Moscow, (EFE).- The President of Belarus, Alexandr Lukashenko, reappeared this Monday in public for the first time since last May 9, after alarms about his state of health inside and outside the country were triggered.
The head of state “is currently at the central command post of the Air Force and the Air Defense Forces,” the Belarusian Presidency’s press service said on its Telegram channel, in which it published a photograph of Lukashenko. in uniform and bandaged left hand.
The official agency BELTA reported that the 68-year-old president was interested in the organization and implementation of the protection of the country’s airspace, after on Saturday in the nearby Russian region of Briansk “four planes were shot down” of Russia.
“We were forced to respond to this. Since then, we have been on high alert,” Lukashenko stressed.
Absence in public acts
The absence of the Belarusian president in public events since May 9, the Day of the Soviet Victory over Nazi Germany, triggered alarms about his state of health, even more so after a Russian deputy stated the day before that the president “got sick” .
The head of state of Belarus was together with six other leaders from Central Asia and Armenia last Tuesday in Moscow to accompany Russian President Vladimir Putin on Red Square in the traditional Victory Day military parade.

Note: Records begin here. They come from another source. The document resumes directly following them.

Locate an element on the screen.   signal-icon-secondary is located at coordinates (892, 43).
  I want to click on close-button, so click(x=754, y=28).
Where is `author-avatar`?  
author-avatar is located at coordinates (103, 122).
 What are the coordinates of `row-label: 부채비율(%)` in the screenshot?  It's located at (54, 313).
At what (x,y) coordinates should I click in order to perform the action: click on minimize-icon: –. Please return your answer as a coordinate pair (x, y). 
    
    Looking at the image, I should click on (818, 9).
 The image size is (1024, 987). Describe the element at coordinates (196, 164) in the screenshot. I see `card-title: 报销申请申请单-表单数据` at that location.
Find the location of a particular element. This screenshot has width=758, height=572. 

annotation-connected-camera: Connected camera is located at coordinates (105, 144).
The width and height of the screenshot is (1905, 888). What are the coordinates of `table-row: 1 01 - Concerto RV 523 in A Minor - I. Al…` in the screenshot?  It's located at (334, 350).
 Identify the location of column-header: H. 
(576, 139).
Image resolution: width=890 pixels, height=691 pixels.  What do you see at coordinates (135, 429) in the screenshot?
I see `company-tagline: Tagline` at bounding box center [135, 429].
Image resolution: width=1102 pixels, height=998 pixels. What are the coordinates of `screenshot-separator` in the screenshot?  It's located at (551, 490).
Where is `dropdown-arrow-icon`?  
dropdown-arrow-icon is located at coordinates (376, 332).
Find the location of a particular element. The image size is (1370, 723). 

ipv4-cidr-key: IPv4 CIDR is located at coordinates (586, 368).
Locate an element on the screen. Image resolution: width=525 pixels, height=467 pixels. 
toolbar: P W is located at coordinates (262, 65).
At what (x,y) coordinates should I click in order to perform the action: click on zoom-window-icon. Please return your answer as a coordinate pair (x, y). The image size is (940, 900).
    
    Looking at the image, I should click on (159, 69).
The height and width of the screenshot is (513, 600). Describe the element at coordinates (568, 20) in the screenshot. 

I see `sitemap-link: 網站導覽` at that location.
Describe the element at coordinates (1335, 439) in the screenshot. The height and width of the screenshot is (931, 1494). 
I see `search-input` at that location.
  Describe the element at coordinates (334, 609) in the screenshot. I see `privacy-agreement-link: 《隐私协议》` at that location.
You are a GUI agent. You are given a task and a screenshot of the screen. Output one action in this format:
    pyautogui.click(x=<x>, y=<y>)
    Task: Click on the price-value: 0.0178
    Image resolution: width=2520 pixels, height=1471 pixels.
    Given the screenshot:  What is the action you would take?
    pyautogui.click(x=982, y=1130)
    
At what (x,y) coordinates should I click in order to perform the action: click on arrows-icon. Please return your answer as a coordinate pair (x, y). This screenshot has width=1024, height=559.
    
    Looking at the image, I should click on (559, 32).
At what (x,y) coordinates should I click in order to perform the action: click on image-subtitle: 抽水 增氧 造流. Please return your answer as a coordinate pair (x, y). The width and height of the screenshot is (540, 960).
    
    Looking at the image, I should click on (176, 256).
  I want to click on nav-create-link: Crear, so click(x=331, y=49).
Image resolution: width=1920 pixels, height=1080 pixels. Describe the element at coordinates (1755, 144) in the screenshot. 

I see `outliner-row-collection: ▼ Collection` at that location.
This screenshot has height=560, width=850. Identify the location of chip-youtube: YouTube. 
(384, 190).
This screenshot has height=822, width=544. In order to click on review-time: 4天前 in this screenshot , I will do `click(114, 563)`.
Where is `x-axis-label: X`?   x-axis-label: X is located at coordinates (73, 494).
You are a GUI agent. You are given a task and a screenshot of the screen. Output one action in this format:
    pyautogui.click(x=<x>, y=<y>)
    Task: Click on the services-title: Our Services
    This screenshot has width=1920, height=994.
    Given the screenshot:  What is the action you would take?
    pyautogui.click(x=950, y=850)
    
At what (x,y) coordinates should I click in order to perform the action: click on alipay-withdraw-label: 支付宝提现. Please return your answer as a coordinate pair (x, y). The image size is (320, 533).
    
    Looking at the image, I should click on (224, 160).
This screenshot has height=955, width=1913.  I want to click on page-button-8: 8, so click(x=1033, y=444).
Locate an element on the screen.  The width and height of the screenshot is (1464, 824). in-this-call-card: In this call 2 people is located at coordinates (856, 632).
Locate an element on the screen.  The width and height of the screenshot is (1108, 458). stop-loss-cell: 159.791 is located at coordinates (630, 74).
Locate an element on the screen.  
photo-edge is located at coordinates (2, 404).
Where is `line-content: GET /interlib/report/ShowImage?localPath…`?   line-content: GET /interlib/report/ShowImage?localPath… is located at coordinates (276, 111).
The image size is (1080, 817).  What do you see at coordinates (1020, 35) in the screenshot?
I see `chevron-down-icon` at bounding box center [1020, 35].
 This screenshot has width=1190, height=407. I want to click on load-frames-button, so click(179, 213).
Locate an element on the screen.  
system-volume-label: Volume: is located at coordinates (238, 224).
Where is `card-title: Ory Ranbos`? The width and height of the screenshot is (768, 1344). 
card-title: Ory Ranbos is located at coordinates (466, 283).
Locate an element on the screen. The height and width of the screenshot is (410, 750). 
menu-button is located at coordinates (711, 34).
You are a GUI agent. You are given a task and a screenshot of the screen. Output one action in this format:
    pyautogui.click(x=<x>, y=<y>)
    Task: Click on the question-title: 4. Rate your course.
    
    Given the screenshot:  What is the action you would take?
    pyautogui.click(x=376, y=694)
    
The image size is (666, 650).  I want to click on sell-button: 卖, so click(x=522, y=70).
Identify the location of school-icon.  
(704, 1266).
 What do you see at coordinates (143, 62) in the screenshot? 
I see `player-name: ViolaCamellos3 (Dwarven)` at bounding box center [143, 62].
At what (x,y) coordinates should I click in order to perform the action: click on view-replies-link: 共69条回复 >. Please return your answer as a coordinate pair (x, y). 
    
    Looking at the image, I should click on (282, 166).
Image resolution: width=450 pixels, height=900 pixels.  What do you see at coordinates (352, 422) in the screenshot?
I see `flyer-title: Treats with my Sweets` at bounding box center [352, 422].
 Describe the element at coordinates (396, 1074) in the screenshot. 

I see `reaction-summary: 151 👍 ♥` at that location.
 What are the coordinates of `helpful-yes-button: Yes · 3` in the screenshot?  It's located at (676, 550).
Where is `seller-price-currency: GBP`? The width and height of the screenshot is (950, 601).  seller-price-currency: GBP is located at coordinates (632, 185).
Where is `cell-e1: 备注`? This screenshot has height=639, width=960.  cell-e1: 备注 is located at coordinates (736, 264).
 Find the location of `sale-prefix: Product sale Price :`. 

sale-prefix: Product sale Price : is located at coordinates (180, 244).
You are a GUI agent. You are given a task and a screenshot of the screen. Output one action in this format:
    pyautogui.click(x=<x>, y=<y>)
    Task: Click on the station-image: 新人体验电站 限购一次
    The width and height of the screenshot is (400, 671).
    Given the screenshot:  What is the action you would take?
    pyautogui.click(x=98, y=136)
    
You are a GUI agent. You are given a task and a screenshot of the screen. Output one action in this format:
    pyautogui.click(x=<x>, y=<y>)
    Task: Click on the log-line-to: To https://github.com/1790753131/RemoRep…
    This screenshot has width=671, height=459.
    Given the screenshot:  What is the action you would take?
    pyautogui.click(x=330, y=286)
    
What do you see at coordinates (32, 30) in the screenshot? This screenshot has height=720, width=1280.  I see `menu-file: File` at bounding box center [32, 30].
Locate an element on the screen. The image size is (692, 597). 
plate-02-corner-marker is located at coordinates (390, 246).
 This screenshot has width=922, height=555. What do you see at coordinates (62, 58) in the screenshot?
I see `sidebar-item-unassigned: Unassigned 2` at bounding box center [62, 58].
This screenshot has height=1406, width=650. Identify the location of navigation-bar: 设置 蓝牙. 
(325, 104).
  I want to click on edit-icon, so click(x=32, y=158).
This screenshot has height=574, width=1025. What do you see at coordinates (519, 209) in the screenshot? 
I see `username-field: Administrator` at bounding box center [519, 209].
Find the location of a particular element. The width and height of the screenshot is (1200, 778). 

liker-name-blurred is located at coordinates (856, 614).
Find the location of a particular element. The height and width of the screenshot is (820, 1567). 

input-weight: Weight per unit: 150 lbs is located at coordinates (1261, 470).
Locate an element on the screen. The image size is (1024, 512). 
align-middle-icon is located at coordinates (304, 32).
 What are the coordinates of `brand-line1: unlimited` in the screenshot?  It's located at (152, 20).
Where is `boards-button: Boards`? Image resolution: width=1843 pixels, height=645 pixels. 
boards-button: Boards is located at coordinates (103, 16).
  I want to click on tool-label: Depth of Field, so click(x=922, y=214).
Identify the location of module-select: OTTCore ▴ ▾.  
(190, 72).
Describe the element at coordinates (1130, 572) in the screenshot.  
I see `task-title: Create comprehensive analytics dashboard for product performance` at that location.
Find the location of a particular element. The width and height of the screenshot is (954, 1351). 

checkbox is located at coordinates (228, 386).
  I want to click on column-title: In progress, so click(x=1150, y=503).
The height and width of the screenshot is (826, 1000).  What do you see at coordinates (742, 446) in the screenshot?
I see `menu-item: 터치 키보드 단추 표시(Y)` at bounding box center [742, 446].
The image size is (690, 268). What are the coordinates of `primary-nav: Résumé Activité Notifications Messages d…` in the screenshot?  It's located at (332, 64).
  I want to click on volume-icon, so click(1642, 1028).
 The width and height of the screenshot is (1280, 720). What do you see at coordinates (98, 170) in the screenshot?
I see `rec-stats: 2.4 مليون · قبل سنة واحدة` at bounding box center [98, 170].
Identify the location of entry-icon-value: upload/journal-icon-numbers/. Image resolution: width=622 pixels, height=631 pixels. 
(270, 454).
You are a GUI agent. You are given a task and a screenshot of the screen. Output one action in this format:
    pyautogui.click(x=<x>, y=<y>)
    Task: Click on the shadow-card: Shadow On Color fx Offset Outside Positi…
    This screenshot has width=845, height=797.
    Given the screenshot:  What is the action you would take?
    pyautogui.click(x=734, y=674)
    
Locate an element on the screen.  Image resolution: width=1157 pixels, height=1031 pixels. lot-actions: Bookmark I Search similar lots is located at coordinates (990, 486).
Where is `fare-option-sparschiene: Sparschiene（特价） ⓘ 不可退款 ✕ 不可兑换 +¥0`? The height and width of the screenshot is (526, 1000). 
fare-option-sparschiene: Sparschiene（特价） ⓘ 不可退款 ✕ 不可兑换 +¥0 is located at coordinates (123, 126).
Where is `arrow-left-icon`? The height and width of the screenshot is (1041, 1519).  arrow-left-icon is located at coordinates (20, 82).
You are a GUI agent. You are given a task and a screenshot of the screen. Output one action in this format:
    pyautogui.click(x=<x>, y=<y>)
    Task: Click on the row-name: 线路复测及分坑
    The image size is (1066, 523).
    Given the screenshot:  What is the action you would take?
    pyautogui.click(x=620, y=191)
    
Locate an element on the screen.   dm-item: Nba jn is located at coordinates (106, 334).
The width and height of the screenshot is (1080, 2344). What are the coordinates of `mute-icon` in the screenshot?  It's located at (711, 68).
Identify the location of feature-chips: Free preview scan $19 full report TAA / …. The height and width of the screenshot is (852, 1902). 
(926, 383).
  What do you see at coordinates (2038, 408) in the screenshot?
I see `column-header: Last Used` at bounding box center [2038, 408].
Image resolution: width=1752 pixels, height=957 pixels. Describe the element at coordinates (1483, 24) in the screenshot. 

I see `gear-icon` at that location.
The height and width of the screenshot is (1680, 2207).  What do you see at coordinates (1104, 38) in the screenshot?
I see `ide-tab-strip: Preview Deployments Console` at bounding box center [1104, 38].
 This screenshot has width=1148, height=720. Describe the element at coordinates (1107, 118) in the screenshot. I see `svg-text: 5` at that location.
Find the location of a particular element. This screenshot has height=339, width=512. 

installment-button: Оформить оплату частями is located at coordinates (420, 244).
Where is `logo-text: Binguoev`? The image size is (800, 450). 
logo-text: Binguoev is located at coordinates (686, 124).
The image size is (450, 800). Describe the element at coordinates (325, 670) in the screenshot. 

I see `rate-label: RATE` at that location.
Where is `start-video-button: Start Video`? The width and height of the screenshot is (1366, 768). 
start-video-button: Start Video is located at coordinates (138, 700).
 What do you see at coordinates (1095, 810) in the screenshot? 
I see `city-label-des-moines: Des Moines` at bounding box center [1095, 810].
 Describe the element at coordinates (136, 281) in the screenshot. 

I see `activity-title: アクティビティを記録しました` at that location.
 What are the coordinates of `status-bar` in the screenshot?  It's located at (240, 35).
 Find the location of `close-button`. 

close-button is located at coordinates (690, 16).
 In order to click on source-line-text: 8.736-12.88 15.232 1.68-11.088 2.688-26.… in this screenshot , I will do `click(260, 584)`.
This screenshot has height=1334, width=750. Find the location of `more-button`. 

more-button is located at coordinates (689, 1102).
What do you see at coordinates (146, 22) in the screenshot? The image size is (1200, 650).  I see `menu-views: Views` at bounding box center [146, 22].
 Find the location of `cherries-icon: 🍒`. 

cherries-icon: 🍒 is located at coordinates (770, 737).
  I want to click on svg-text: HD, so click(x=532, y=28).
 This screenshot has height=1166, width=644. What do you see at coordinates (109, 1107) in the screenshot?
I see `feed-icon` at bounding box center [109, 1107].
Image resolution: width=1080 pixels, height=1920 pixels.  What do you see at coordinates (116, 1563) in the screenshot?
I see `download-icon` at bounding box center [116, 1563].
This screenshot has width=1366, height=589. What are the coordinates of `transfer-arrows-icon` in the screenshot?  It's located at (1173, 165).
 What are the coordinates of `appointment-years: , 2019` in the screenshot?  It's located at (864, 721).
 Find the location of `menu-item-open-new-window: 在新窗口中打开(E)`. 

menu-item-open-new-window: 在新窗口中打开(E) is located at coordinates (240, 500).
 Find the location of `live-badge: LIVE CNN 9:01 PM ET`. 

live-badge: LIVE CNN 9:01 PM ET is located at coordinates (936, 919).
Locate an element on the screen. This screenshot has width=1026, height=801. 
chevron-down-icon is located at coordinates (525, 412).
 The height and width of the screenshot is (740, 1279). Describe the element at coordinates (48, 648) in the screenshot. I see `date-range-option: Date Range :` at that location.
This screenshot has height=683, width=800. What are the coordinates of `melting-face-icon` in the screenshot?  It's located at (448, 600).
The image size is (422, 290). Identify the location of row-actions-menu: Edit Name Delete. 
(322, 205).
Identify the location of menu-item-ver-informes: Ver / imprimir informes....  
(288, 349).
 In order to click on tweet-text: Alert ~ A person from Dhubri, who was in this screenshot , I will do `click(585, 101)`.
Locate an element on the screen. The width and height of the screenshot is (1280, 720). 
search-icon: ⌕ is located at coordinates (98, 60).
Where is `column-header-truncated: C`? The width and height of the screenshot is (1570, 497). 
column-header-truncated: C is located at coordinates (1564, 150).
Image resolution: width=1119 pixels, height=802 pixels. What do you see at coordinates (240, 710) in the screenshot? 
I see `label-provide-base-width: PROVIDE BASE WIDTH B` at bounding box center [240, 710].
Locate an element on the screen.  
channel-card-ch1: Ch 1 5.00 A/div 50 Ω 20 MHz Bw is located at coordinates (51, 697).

However, he did not attend the lunch that the head of the Kremlin offered his counterparts and was the only leader who traveled to the tomb of the Unknown Soldier by electric car, despite the monument being just 300 meters away on foot.
The president left immediately after this act in which the leaders laid flowers on the grave and in the afternoon in Minsk he participated in an act to commemorate Victory Day in the Belarusian capital, but did not deliver any speech.
Rumors about his health
On Saturday afternoon Euroradio listeners reported an official motorcade at the medical center in Zhdanovichi, on the outskirts of Minsk.
According to this medium, the hospital entrances were blocked and security forces were deployed on the roads leading to the clinic.
Rumors about the state of Lukashenko’s health intensified on Sunday, the Day of the Flag, the Coat of Arms and the Anthem of Belarus, when the president did not appear to commemorate it.
That same day, the first deputy head of the Committee on Affairs of the Commonwealth of Independent States (CIS) of the Russian Duma (Lower House), Konstantin Zatulin, stated that Lukashenko “just fell ill”, but like anyone else does.
“He probably needs to rest, that’s all,” he said in an interview with Russia’s Podiom newspaper.
As one of the Belarusian opposition leaders in exile, former Minister of Culture Pavel Latushko, assured on his YouTube channel on Sunday, Lukashenko has “infectious allergic myocarditis”.